● Written problem
List every line in the entries below that contains the string "menu". Case counts, so a line that has only a differently capitalized form does not qualify.

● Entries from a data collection
^^^^^^^^^^^^^^^^

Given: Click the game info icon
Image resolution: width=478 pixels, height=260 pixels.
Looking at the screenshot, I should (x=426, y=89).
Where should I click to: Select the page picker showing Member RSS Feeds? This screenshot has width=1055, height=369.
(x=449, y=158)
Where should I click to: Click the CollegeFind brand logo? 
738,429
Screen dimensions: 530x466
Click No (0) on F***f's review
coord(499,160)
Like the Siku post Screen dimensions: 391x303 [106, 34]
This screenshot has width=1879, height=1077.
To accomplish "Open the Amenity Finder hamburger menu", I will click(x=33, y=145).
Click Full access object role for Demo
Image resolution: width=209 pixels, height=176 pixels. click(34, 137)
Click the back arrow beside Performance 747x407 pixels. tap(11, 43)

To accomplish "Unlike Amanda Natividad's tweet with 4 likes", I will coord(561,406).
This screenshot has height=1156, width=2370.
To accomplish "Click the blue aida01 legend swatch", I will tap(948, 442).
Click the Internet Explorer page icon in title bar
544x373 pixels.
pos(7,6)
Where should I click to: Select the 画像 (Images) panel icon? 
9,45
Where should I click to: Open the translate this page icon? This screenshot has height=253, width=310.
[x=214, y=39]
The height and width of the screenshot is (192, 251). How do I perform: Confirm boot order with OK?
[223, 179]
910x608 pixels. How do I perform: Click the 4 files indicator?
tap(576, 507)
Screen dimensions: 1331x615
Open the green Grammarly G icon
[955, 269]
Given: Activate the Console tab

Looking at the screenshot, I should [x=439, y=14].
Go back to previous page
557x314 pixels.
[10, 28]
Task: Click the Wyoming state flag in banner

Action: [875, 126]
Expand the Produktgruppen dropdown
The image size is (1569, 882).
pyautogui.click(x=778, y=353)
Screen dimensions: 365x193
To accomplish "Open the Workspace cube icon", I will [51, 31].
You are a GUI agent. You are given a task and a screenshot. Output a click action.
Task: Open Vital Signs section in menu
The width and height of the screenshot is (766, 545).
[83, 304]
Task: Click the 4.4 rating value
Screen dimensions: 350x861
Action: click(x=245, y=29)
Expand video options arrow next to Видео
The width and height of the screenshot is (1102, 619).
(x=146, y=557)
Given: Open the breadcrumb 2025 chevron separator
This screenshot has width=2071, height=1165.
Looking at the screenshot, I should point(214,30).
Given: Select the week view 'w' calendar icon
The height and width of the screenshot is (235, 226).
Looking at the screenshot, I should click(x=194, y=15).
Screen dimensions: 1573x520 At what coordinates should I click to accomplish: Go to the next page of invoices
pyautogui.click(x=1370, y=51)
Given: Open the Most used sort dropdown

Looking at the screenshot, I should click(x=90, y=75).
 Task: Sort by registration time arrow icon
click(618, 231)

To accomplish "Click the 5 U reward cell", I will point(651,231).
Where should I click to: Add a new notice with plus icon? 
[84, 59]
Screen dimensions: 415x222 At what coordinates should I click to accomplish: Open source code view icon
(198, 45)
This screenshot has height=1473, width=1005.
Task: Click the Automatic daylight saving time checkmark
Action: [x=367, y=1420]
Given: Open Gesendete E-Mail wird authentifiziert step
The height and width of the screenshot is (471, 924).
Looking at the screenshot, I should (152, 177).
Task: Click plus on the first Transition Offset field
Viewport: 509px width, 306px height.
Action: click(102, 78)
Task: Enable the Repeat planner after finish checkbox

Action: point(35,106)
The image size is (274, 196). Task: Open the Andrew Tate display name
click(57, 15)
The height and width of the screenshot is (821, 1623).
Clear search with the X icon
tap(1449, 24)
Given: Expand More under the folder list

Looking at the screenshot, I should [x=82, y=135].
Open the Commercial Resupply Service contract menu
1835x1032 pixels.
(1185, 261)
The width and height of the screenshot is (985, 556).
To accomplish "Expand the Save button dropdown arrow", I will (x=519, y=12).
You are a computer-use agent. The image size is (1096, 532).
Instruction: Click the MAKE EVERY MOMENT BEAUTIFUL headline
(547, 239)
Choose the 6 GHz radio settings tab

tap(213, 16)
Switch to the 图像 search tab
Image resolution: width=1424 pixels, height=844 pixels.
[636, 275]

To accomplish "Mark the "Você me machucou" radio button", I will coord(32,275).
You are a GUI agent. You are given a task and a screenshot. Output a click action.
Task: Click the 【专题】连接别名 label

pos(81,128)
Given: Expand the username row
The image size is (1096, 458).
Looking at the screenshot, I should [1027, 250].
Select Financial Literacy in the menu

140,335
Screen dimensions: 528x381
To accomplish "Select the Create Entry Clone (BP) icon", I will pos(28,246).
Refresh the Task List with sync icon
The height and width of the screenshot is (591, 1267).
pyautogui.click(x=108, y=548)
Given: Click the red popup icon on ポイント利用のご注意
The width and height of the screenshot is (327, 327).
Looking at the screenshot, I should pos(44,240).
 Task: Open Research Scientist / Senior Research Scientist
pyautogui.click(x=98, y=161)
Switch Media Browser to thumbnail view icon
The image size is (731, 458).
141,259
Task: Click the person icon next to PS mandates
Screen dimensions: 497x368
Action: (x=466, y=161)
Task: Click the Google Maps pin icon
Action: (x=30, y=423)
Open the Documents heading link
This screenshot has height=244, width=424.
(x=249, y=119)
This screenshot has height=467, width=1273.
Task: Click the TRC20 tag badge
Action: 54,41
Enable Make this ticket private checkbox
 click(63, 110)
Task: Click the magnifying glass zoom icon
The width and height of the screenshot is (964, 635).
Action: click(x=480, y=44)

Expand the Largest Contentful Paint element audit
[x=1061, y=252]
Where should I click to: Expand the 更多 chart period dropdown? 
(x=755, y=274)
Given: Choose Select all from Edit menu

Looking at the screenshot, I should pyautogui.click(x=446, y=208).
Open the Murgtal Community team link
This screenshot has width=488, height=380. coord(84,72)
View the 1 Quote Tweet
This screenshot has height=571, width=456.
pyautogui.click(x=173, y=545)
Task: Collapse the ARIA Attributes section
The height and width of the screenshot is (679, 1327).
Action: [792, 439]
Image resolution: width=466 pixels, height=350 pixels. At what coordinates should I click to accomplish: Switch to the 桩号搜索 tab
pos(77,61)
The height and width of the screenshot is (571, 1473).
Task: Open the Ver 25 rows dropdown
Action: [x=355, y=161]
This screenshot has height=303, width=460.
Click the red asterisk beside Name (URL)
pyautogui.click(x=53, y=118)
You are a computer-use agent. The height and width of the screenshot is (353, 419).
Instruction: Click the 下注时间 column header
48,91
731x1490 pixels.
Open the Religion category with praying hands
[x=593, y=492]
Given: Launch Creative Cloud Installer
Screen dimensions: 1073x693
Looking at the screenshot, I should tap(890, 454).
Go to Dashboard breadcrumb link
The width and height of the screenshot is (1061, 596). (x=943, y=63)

^^^^^^^^^^^^^^^^

● Answer for the task
To accomplish "Open the Amenity Finder hamburger menu", I will click(x=33, y=145).
Task: Open Vital Signs section in menu
Open the Commercial Resupply Service contract menu
Select Financial Literacy in the menu
Given: Choose Select all from Edit menu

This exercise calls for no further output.